Stefano Ravaglia racconta la sua passione per il Liverpool FC nel libro “Lettere da Liverpool”

Liverpool: nell’immaginario della maggior parte delle persone, il nome di questa città evoca due universi ben distinti, ricchi di storia e di fascino, vale a dire quello musicale e quello calcistico.

Il primo è tutt’uno con la band più famosa di tutti i tempi, i Beatles, i cui componenti erano nativi della città in riva al fiume Mersey e che qui conquistarono la notorietà per poi esplodere come fenomeno planetario. Il secondo è legato alle due squadre di calcio, quella omonima dalla maglia rossa e l’Everton dalla divisa blu, e allo stadio di Anfield.

In realtà questi due mondi, apparentemente diversi, sono strettamente legati e ciò che li unisce è una canzone: You’ll never walk alone, brano scritto dalla coppia statunitense Rodgers/Hammerstein per il musical del 1945 Carousel. Portato al successo proprio nell’era del Merseybeat, nel 1963, dai liverpudliani Gerry and the Pacemakers, il brano è infatti l’inno ufficiale della squadra del Liverpool. Il titolo della canzone fa ora bella mostra di sé sulla testata dello Shankly Gate, uno degli accessi allo stadio di Anfield, e sullo stemma ufficiale del club. L’inno viene cantato prima di ogni partita e in diverse occasioni speciali è stato lo stesso Gerry Marsden a intonarlo.

# INFORMAZIONI ESTRATTE:
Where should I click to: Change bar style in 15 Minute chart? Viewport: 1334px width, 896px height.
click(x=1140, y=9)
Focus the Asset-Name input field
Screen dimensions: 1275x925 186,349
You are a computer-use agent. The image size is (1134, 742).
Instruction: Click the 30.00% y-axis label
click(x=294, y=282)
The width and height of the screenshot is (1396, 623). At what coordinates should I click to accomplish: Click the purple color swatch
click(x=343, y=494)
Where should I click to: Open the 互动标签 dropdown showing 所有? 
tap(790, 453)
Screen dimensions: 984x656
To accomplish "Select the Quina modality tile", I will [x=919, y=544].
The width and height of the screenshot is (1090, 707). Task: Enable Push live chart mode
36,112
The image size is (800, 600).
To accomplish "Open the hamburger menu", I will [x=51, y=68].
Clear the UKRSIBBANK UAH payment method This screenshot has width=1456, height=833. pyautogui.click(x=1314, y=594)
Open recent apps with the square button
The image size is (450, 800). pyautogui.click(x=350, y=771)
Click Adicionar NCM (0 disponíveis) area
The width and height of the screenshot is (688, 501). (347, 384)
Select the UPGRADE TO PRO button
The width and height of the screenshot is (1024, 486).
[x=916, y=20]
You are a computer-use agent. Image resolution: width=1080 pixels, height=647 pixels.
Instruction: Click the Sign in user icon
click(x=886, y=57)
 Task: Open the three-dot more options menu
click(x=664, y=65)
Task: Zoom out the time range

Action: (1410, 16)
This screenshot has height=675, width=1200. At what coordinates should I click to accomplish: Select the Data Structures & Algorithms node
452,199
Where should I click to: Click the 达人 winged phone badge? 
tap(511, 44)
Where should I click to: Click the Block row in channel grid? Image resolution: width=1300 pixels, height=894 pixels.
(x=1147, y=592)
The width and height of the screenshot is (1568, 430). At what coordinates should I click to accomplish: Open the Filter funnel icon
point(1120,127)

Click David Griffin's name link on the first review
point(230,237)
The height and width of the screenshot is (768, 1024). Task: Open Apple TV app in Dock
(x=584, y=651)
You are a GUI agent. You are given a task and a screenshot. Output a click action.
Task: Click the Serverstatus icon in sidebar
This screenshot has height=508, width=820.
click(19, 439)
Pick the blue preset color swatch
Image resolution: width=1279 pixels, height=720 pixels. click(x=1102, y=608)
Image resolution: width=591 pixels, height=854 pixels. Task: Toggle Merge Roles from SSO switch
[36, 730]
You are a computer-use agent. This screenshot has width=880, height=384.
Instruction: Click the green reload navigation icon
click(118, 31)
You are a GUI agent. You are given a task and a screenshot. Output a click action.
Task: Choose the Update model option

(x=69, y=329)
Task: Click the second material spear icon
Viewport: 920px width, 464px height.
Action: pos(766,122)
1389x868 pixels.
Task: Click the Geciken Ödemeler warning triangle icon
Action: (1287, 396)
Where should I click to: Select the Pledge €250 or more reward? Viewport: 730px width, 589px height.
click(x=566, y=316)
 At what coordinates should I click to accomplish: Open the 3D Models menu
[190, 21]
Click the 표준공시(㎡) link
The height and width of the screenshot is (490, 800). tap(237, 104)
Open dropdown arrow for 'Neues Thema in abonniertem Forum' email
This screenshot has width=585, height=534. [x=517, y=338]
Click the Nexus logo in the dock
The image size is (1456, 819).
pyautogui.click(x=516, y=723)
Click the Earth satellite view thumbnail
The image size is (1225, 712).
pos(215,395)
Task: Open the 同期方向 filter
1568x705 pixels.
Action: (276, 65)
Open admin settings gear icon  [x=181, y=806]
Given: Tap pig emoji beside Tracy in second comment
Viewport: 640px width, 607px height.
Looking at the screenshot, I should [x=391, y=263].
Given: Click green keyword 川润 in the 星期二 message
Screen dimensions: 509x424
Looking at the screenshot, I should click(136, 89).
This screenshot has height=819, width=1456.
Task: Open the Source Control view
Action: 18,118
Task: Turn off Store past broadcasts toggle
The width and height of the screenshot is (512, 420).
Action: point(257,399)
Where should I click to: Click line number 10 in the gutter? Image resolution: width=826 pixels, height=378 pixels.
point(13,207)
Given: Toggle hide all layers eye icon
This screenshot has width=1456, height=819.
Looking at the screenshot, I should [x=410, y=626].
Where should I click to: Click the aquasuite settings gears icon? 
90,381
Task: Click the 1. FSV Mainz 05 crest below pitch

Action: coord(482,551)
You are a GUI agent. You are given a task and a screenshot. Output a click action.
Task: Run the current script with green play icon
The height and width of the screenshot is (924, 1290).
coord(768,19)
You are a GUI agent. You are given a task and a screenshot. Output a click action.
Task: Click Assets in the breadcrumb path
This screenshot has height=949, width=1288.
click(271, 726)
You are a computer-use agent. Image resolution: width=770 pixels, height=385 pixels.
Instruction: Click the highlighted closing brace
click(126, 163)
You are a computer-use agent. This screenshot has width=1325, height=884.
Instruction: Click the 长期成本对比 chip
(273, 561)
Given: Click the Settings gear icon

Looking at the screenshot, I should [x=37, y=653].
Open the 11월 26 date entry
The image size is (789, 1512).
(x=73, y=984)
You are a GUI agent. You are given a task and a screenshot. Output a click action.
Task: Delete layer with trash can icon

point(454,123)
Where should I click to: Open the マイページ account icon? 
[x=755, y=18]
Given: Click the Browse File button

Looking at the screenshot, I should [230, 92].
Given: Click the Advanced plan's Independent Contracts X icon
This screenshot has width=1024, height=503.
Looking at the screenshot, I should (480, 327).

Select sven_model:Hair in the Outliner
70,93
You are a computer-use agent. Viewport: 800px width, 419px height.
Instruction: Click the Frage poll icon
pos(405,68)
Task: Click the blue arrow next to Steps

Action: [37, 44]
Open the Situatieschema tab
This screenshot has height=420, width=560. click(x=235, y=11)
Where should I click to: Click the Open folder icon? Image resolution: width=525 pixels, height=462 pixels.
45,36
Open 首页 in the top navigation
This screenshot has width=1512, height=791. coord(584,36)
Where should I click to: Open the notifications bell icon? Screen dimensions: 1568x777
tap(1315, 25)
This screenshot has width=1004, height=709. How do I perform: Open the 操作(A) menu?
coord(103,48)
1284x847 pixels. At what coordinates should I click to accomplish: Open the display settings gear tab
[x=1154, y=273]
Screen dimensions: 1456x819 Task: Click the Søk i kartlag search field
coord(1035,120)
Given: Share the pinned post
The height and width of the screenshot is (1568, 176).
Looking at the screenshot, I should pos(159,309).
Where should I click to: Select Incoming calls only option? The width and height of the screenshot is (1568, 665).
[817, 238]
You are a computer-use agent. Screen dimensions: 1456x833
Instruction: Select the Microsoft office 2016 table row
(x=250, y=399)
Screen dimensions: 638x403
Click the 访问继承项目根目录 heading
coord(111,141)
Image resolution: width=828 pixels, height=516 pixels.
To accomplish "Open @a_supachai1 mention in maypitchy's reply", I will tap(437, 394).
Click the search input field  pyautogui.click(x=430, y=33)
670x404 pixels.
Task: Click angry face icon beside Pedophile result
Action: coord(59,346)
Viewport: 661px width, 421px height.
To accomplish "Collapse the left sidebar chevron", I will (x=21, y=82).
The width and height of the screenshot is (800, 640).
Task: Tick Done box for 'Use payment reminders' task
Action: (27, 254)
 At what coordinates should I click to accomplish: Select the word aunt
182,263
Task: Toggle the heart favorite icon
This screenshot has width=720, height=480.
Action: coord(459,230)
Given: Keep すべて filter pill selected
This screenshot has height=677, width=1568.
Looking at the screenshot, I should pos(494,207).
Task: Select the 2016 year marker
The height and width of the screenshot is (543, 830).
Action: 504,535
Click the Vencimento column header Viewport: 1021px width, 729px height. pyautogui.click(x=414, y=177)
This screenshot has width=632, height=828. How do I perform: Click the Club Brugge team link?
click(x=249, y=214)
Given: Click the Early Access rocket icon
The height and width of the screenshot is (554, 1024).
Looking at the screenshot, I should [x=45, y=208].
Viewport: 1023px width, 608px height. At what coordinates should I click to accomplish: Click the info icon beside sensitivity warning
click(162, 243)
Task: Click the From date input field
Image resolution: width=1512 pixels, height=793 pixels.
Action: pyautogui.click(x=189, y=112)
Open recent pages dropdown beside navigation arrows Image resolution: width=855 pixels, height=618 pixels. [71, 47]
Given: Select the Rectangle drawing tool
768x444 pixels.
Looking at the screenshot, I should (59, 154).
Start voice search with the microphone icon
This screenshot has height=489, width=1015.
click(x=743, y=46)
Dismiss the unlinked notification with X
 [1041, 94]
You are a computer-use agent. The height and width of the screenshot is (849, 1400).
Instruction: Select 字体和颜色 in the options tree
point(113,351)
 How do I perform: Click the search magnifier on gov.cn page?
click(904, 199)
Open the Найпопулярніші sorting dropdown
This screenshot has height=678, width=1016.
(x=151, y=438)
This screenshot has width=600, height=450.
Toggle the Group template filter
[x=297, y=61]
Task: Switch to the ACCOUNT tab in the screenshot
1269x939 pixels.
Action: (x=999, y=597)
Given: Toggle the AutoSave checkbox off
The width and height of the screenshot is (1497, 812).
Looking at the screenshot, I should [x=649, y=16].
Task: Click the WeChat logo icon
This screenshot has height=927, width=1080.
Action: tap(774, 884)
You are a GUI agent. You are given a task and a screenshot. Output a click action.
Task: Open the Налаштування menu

# RICHIESTE:
1. Riporti fedelmente il passo del testo su Liverpool che si apre con le parole contenenti "Stefano Ravaglia racconta" e si chiude con "e quello calcistico.".
2. Scriva il seguito del testo su Liverpool, cominciando subito dopo la sua ultima frase.

# RISPOSTE DI SEGUITO:
1.
Stefano Ravaglia racconta la sua passione per il Liverpool FC nel libro “Lettere da Liverpool”

Liverpool: nell’immaginario della maggior parte delle persone, il nome di questa città evoca due universi ben distinti, ricchi di storia e di fascino, vale a dire quello musicale e quello calcistico.

2.
La squadra dei “Reds” ha molti seguaci anche al di fuori dell’Inghilterra ed esiste persino un club di simpatizzanti di casa nostra, il “Liverpool Italian Branch”. Così come ci sono molti italiani innamorati di questa città. Se io posso considerarmi una di essi, lo stesso vale per Stefano Ravaglia, scrittore e giornalista sportivo, che a questo luogo e alla sua squadra ha dedicato il suo libro Lettere da Liverpool, uscito lo scorso autunno per la casa editrice Battaglia Edizioni.

Per quanto mi riguarda, il mio legame con Liverpool è tutt’uno con la mia passione per i Beatles.  Per ben quattro volte, tra il 2012 e il 2017, l’ho visitata per partecipare alla International Beatleweek, la grande kermesse musicale che da trent’anni, a fine agosto, attira migliaia di appassionati dei Fab Four da tutto il modo. Ho assistito a innumerevoli concerti di tribute bands, ho visitato la casa di John Lennon in Menlove Avenue e quella di Paul McCartney in Forthlin Road, ho ammirato tutti i landmarks – come Penny Lane e Strawberry Fields – legati alla storia dei Quattro con il Magical Mystery Tour, sono stata al Casbah Club, il locale appartenente alla madre di Pete Best dove la band si esibì agli inizi della carriera, e potrei raccontare moltissimi aneddoti, ricordi, episodi vissuti con tanti amici. Non ho esperienze di tipo calcistico, non essendo una tifosa di questo sport, ma nonostante questo mi sono sentita istintivamente attratta dalla rossa copertina del volume di Stefano Ravaglia e ancor più dal suo emblematico titolo.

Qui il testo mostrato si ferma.